A seller of goods can easily associate (or match) the consumption of the benefits of the asset sold with revenues from its sale. Specifically, at the time of sale and revenue recognition, the asset (inventory) leaves the seller's balance sheet. The seller recognizes revenue along with a reduction in an asset (inventory). The firm records the cost of goods sold expense in the same amount as the decrease in the asset, which is the amount by which inventory decreases.

Retail Firms and Merchandise Inventory

A merchandising firm purchases inventory for resale. The merchandiser does not change the physical form of the inventory, so it performs no incremental work and adds nothing to the acquisition cost of the inventory after it is purchased. The inventory appears on the merchandiser's balance sheet initially as an asset, measured at acquisition cost. When the firm sells the items, it recognizes the cost of the inventory as an expense (cost of goods sold) on the income statement.

Manufacturing Firms and Inventory

A manufacturing firm incurs costs as it produces goods by changing the physical form of raw materials. For a manufacturing firm, product costs are the costs incurred in manufacturing goods for sale. The costs to produce finished goods inventory do not become expenses until the firm sells the product; prior to sale, these costs represent the transformation of assets from one form into another. Three types of manufacturing costs become product costs: (1) direct material costs (or raw material costs), (2) direct labor costs, and (3) manufacturing overhead costs (sometimes called indirect manufacturing costs). Conceptually, a firm can readily associate direct material costs and direct labor costs with products. For example, one can measure both the cost of a specific quantity of aluminum used to make a lawn chair and the cost of the labor to make the chair. In contrast, manufacturing overhead includes costs that the firm cannot associate with particular products, for example, expenditures for supervisors' salaries, factory utilities, property taxes, insurance, and depreciation on manufacturing plant and equipment. The firm consumes the benefits of each of these items as it produces inventory for sale, so the costs are called indirect costs because they jointly benefit all goods produced during the period, not any one particular item. Once the firm has accumulated all the manufacturing costs incurred during a period in the product cost accounts, such as Work-in-Process, the firm applies allocation mechanisms to apportion the costs to specific products.
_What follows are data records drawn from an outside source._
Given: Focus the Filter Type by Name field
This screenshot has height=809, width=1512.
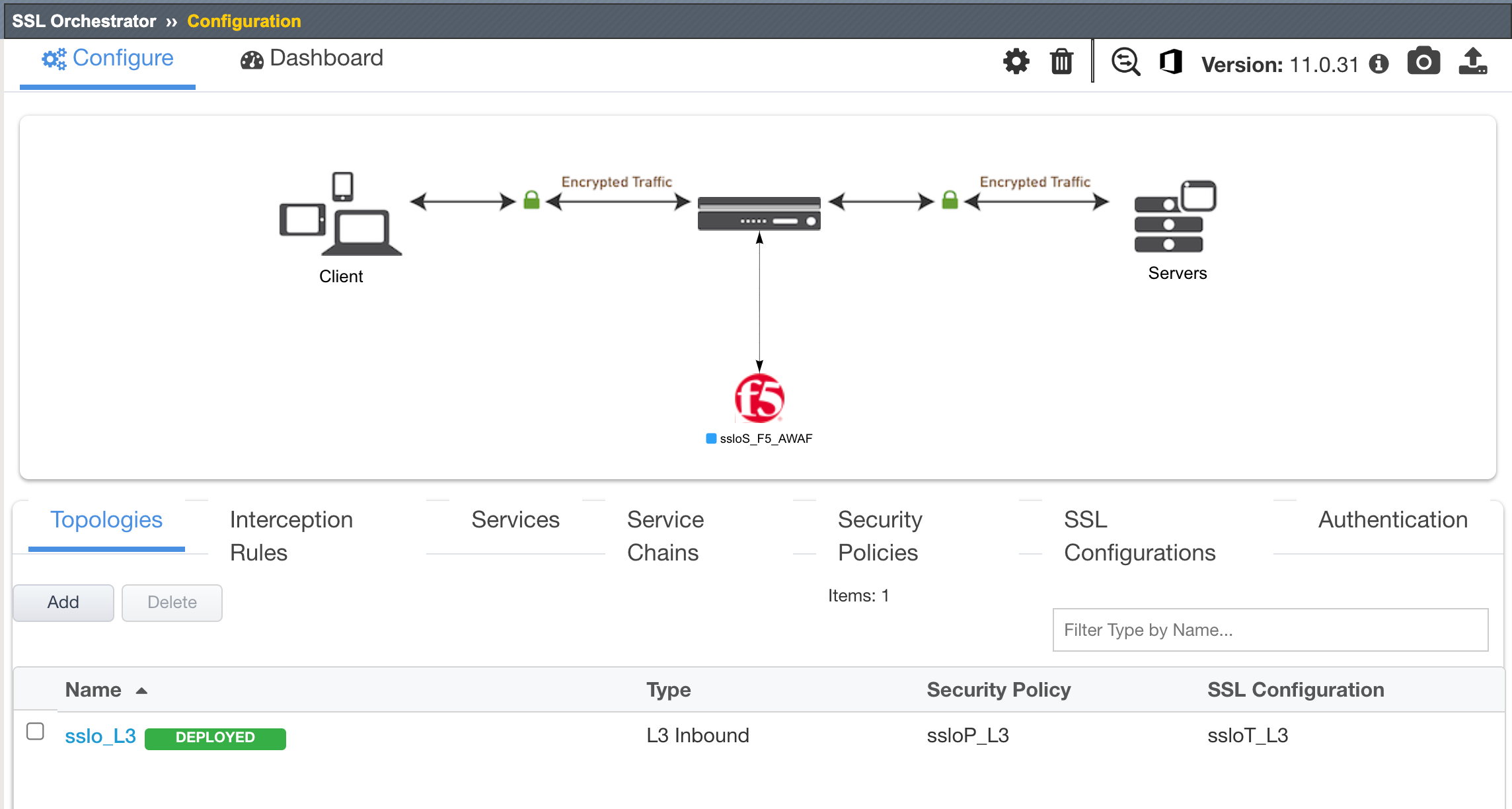Looking at the screenshot, I should point(1270,630).
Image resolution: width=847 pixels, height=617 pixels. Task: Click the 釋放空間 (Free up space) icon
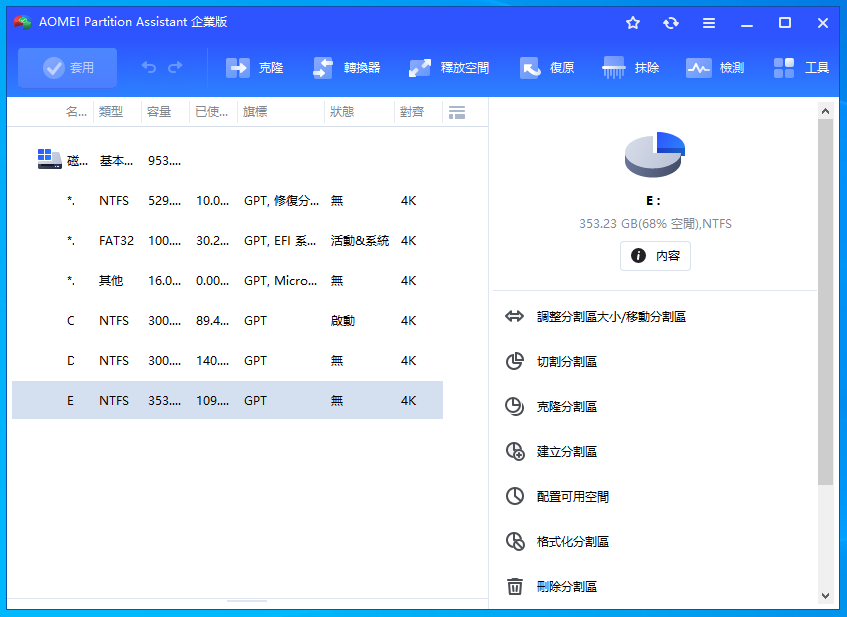point(420,68)
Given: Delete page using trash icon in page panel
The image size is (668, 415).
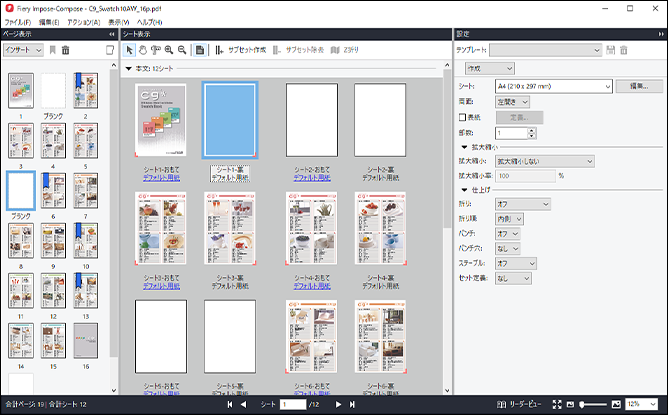Looking at the screenshot, I should (x=66, y=50).
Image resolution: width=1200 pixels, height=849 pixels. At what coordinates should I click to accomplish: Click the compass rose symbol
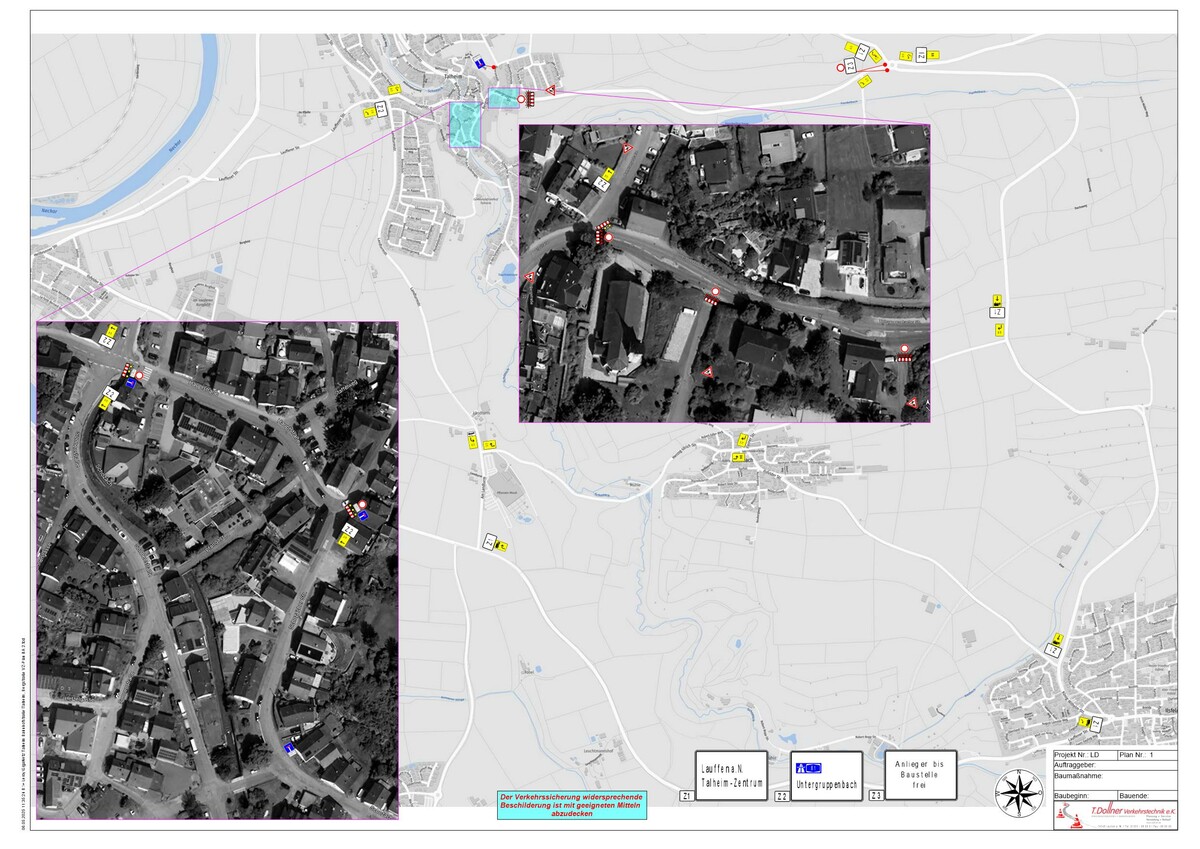click(1019, 794)
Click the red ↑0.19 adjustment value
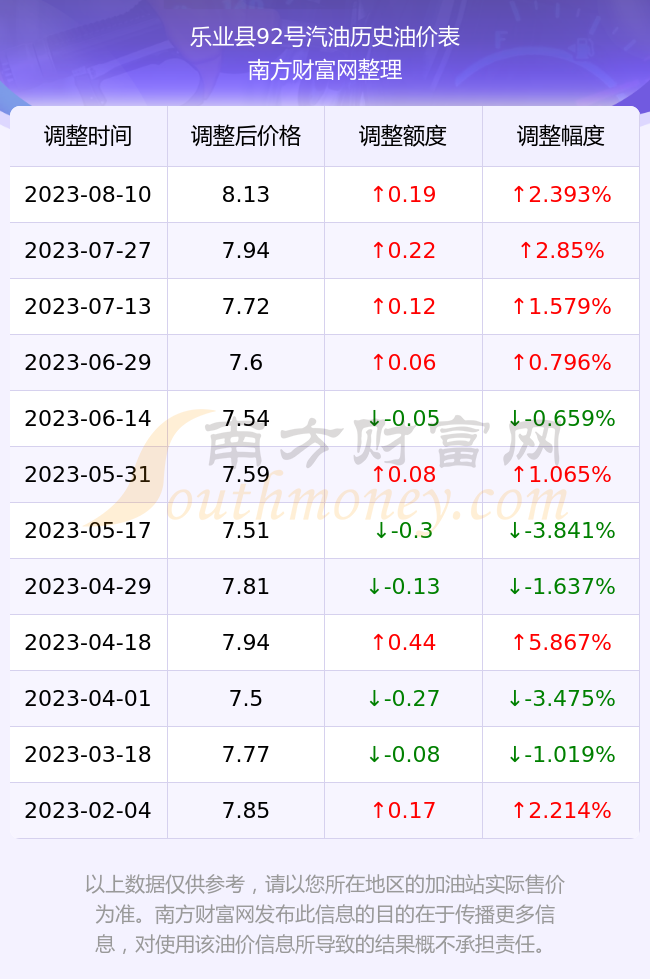 pos(403,194)

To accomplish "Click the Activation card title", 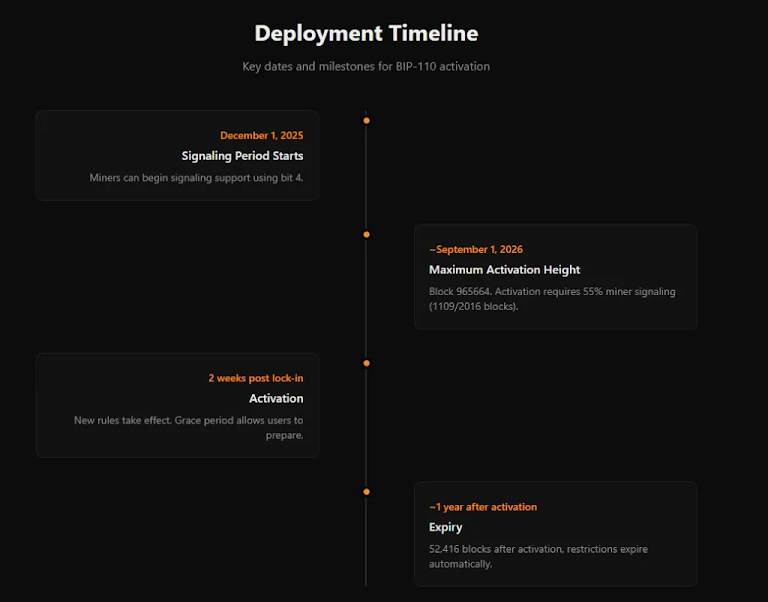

Inventory accounts accumulate or accrue the costs of direct material, direct labor, and manufacturing overhead. These inventory items are assets until the firm sells them to customers. The balance sheet reports the costs of incomplete items as Work-in-Process Inventory and the cost of goods ready for sale as Finished Goods Inventory.

To summarize, the direct material, direct labor, and manufacturing overhead costs incurred
to produce products for sale are product costs, which represent assets transformed from one
form to another, as the manufacturing process converts these assets into finished goods. The
cost of completed products remains on the balance sheet as Finished Goods assets until the
firm sells the products; upon sale, the cost of the assets becomes a cost of goods sold expense.